3.3. Foot Perfusion of Patients with T2DM and DFUs Compared to Healthy Controls
Table 2 presents the median resting perfusion values for different foot muscle groups in controls and patients. Resting perfusion ranged from 0.45 to 3.20 mL/min/100 mL in controls, while patients exhibited values from 0.23 to 5.99 mL/min/100 mL in the non-ulcerated foot and 0.50 to 9.51 mL/min/100 mL in the ulcerated foot. Significantly higher median resting perfusion was observed in three muscle groups in the ulcerated foot compared to controls: AH (2.04 vs. 1.06 mL/min/100 mL, p < 0.001), FDB (1.87 vs. 1.28 mL/min/100 mL, p = 0.002) and FHB (2.91 vs. 0.94 mL/min/100 mL, p < 0.001). However, no statistically significant difference was found in ADM (p = 0.05). Table 2 also demonstrates significantly lower toe pressure and TBI in the ulcerated foot of patients compared to controls (toe pressure: 73.2 vs. 110.1 mmHg, p < 0.001; TBI: 0.59 vs. 0.92, p < 0.001), and between the ulcerated and non-ulcerated foot within the T2DM cohort (toe pressure: 73.2 vs. 83.4 mmHg, p = 0.04; TBI: 0.59 vs. 0.67, p = 0.03).
******
What you will do -
[1] In the foot perfusion section, what range of resting perfusion values was recorded in the controls?
[2] Translate this sentence from the foot perfusion section into Spanish: "However, no statistically significant difference was found in ADM (p = 0.05)."
The entries that follow this text were drawn from a separate source.
******
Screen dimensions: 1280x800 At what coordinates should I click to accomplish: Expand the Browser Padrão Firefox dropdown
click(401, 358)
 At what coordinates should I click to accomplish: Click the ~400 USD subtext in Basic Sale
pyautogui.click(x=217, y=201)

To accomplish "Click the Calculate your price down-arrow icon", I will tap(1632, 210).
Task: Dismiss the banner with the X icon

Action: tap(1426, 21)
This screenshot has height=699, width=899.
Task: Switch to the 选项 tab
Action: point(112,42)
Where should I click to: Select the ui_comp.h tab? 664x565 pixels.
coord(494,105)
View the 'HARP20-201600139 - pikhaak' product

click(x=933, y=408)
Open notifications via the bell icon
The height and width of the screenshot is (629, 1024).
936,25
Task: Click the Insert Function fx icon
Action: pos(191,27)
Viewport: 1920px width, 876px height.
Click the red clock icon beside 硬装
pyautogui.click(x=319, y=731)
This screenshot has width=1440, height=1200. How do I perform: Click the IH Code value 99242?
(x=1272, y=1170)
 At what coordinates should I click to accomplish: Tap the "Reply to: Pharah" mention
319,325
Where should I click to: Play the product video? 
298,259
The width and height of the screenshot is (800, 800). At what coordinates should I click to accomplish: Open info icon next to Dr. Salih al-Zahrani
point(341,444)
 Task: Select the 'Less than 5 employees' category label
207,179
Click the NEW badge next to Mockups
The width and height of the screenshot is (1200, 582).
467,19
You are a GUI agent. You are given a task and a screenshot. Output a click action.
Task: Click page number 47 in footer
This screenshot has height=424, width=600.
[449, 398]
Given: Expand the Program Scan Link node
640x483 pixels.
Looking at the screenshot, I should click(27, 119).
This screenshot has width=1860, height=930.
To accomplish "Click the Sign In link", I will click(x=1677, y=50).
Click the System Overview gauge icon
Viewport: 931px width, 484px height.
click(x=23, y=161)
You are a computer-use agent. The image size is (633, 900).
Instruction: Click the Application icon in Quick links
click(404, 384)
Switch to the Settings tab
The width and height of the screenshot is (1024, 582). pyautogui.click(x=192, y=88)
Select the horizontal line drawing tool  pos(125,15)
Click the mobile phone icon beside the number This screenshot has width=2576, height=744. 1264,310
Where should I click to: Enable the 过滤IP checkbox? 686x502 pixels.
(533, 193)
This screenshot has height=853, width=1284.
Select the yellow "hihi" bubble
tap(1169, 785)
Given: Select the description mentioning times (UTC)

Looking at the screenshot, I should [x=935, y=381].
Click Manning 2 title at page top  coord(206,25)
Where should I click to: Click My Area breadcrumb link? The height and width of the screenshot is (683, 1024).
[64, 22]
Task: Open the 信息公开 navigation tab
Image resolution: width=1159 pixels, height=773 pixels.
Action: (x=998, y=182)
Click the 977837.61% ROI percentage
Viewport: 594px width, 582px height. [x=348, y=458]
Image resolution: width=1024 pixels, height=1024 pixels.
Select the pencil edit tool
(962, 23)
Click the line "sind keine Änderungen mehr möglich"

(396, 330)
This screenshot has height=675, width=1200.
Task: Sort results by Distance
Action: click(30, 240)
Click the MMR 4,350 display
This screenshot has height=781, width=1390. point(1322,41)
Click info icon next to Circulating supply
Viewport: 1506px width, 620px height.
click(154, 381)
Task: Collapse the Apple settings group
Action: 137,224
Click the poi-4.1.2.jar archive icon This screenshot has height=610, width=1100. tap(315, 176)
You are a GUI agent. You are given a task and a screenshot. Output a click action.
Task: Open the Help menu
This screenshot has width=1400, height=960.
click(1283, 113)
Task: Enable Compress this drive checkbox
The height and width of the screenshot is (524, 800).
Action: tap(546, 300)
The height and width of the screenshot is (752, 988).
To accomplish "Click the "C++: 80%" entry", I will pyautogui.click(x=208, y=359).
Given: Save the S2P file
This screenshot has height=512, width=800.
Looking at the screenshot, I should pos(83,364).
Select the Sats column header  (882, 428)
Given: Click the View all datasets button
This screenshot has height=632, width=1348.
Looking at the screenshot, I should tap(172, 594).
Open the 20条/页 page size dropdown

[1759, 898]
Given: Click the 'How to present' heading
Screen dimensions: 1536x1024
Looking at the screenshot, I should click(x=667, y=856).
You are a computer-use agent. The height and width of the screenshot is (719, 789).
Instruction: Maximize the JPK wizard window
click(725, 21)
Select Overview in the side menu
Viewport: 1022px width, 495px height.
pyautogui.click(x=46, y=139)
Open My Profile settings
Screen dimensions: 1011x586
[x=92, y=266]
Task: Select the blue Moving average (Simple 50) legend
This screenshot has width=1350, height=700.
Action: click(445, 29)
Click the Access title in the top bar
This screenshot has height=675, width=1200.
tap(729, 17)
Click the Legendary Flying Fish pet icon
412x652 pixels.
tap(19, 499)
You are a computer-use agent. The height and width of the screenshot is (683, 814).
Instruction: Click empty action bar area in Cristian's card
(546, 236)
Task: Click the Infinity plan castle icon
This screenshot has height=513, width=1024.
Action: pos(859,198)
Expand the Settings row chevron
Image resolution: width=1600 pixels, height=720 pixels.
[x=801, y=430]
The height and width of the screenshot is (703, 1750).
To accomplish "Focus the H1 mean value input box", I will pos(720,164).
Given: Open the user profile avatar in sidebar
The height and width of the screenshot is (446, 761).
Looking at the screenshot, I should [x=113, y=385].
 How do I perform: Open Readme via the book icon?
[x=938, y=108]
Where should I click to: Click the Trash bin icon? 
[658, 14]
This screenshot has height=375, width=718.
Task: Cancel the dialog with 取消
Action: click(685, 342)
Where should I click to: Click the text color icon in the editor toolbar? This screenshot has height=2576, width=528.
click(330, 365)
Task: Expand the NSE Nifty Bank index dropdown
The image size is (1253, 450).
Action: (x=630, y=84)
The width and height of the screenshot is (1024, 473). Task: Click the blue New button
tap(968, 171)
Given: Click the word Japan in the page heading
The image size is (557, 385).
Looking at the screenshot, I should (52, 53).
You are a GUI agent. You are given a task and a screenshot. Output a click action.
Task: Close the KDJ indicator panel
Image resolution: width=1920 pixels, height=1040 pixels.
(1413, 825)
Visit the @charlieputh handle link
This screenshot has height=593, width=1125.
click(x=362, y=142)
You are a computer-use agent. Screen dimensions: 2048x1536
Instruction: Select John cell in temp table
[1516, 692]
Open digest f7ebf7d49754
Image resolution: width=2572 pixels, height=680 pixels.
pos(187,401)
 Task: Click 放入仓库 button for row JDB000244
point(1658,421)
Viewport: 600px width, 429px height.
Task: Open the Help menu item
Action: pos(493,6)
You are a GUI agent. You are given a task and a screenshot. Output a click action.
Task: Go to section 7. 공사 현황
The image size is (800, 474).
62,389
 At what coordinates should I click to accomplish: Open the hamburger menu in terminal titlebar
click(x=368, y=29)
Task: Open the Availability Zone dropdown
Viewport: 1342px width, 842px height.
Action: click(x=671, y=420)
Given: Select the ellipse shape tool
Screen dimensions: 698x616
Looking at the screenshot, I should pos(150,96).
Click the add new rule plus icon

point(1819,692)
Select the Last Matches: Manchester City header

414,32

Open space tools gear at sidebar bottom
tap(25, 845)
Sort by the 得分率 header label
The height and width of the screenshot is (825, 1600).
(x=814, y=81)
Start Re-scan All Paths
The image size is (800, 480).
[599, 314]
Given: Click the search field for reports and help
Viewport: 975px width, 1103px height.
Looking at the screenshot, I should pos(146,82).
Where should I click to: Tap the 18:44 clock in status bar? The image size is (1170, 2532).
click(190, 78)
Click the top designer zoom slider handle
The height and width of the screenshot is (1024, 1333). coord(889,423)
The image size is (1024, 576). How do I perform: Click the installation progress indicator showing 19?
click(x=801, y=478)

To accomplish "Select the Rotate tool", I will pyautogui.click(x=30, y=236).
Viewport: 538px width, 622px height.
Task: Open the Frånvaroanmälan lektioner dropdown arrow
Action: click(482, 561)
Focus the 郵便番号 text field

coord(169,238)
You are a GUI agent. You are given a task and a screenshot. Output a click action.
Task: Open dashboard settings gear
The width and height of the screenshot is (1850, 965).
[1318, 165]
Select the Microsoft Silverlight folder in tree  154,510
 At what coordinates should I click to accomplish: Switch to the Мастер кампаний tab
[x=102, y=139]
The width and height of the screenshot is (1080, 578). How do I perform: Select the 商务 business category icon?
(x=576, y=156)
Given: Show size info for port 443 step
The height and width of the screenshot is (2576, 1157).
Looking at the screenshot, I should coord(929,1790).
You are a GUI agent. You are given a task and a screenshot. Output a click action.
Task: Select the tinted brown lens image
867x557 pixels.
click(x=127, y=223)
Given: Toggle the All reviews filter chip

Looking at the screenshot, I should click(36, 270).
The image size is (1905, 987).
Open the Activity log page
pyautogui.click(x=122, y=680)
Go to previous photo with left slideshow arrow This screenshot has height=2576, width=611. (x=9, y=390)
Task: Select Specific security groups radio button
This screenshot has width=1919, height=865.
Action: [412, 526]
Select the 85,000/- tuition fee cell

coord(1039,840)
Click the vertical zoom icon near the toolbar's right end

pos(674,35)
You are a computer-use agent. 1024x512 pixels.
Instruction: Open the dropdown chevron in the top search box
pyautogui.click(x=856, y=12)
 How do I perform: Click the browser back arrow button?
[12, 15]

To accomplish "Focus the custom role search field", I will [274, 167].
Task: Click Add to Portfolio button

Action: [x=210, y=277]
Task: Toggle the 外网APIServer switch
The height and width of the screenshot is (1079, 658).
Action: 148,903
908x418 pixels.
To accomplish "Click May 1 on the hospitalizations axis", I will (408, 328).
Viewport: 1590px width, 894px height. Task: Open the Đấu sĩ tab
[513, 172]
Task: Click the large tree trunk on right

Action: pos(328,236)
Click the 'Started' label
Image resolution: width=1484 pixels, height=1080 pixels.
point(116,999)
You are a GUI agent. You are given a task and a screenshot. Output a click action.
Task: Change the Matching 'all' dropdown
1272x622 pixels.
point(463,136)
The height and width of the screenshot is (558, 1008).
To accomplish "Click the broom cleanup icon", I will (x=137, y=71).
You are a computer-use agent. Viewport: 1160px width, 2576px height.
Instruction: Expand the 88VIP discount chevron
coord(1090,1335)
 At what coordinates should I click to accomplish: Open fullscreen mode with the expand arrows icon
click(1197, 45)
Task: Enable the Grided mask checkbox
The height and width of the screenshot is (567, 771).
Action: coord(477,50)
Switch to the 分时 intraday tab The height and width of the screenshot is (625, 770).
******
Responses in order -
[1] 0.45 to 3.20 mL/min/100 mL

[2] Sin embargo, no se encontró ninguna diferencia estadísticamente significativa en el ADM (p = 0,05).